== Extracted entries
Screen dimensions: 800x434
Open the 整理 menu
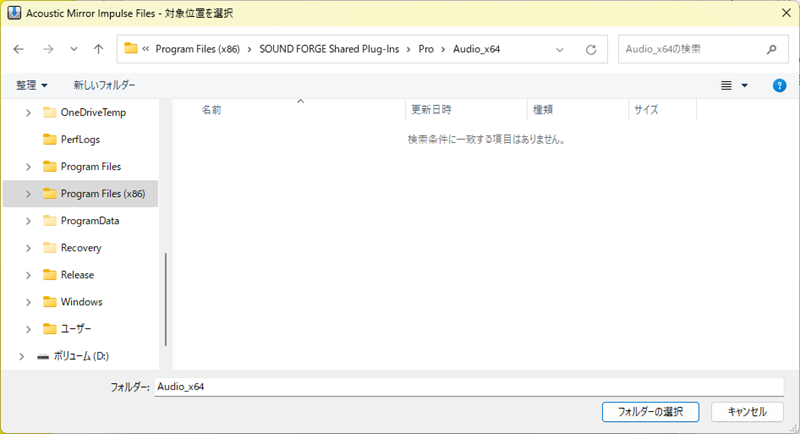(32, 86)
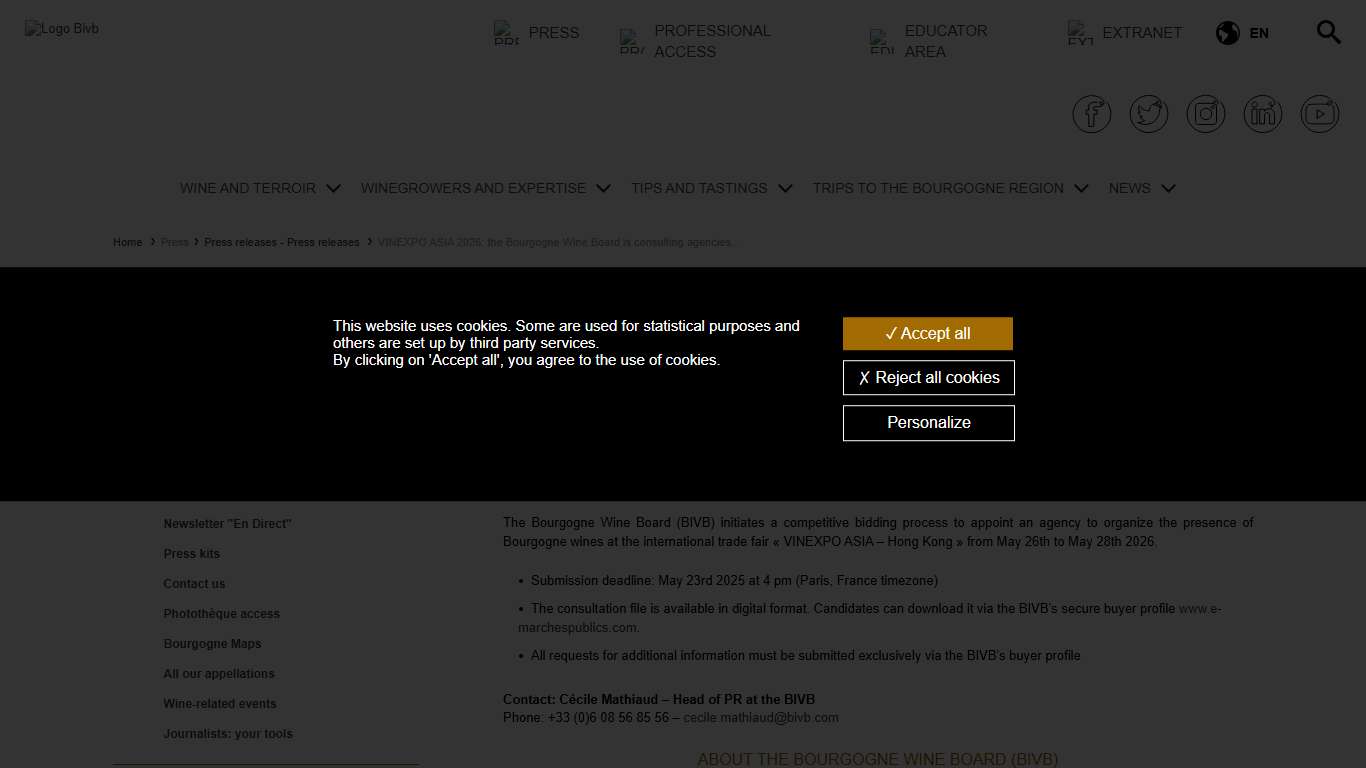This screenshot has width=1366, height=768.
Task: Click the LinkedIn social icon
Action: pyautogui.click(x=1262, y=114)
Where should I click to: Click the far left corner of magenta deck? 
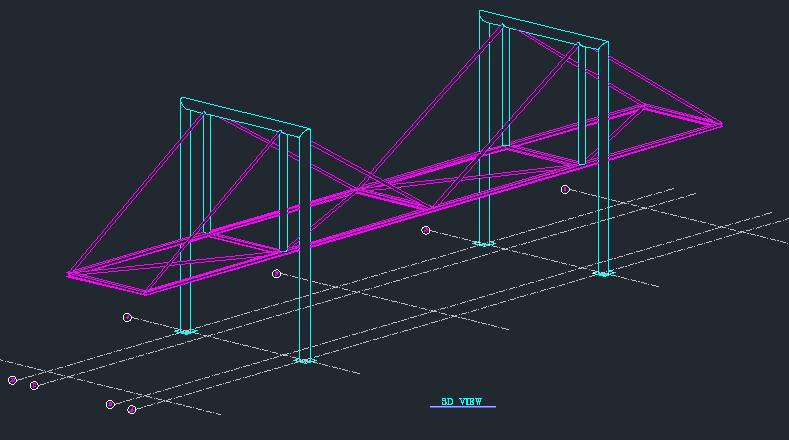pos(69,273)
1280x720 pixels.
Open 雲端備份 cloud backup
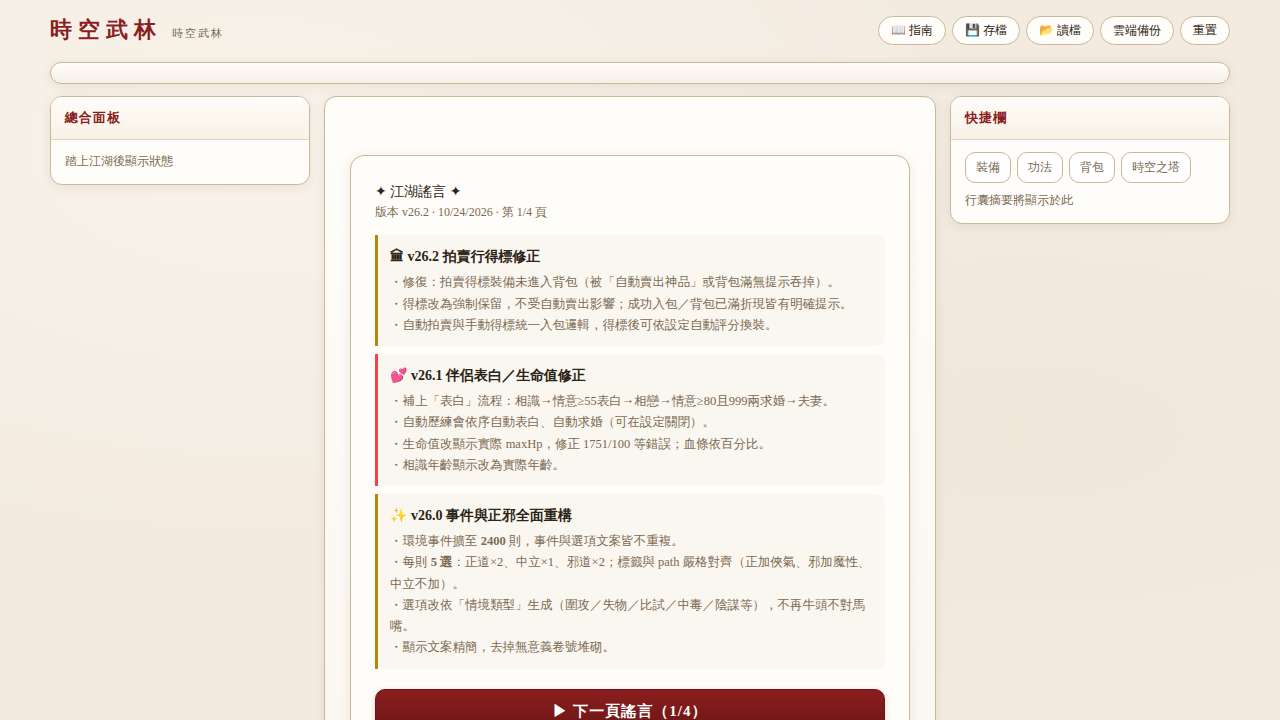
====
Copy out all the data exactly; skip the pictures.

Screen dimensions: 800x434
Open the 整理 menu
(32, 86)
This screenshot has width=1366, height=768.
Task: Click the LinkedIn social icon
Action: pyautogui.click(x=1262, y=114)
Where should I click to: Click the far left corner of magenta deck? 
pos(69,273)
1280x720 pixels.
Open 雲端備份 cloud backup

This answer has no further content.